IH: Additive manufacturing, particularly techniques like Laser Powder Bed Fusion (LPBF), introduces unique defect challenges that are not typically encountered in traditional manufacturing. Common issues include lack-of-fusion porosity resulting from insufficient laser energy, keyhole porosity caused by excessive laser energy creating unstable melt pools, balling where molten material fails to spread evenly, and gas porosity arising from trapped gas during the process. AM Explorer connects to the 3D printer and addresses these challenges through advanced image analysis and AI-driven capabilities, offering users deep insights into the root causes of defects. This enables proactive quality improvements, ensuring that every print adheres to high-performance benchmarks and stringent industry standards.
MQ: Why did you choose to collaborate with AMEXCI when developing the AI features?

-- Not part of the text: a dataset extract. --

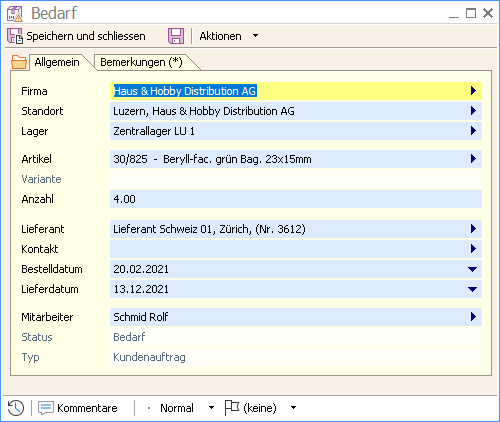
Task: Click the flag icon in status bar
Action: point(232,407)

IH: AMEXCI is a long-term partner of Interspectral and an established service provider in metal additive manufacturing. Their R&D expertise and experience in serial production make them an ideal collaborator for developing and testing AM Explorer’s advanced features.
Their team’s focus on training, workshops, and defect detection aligns perfectly with our mission to push the boundaries of additive manufacturing intelligence. Using AMEXCI’s facilities allowed us to refine our features in a hands-on, real-world environment.
MQ: The modular solution that came about as a result of the project utilises artificial intelligence. How big of a part does AI play in the defect detection process?
IH: AI is at the core of our defect detection process. Our data analytics module is an AI-driven solution designed to automate and accelerate the quality assurance workflow.
The system automatically detects the defects and helps the end user to categorise them, reducing the reliance on manual inspection and improving accuracy. Additionally, the modularity of our platform allows customers to integrate their own AI modules into AM Explorer, making it highly adaptable to various workflows and needs.
MQ: Building on the previous question, do you believe AI holds the key to the future of defect detection in manufacturing?
IH: AI has transformative potential in additive manufacturing, from real-time defect detection and advanced data analysis to predictive modelling and efficient data management.
With machine learning, manufacturers can not only identify defects but also uncover patterns that lead to them, enabling proactive improvements in processes. AI will be central to achieving smarter, faster, and more reliable quality assurance systems Shape.
MQ: Did metrology play any role in the R&D phase of the project?
IH: We didn’t use classical metrology techniques. Instead, we focused on image analysis, visual inspection methods, and machine learning models to achieve our goals. This approach aligns with the digital nature of additive manufacturing and our commitment to leveraging cutting-edge technologies.
MQ: In the press release of the new solution, you mention that the solution is “already running live at customer sites.” Any particular areas where the solution is excelling or areas for improvement?
IH: Our AI module is live at MMB Volum-e, where it has demonstrated strong capabilities in identifying and categorising defects effectively.
When the AI feature launched, we identified the need for more robust documentation capabilities. This led us to introduce a new feature at Formnext 2024 that allows users to document analyses and share files seamlessly, further streamlining the workflow for customers.
The early feedback has been very encouraging, and we’re committed to continuous improvement based on real-world usage and customer input.
From this deployment, we realised the need for improved documentation and sharing capabilities. Based on this feedback, we’ve introduced a new feature for streamlined analysis documentation and file sharing, which was showcased at Formnext 2024.
Early feedback has been very positive, and we are committed to refining our solution through ongoing collaboration with our customers.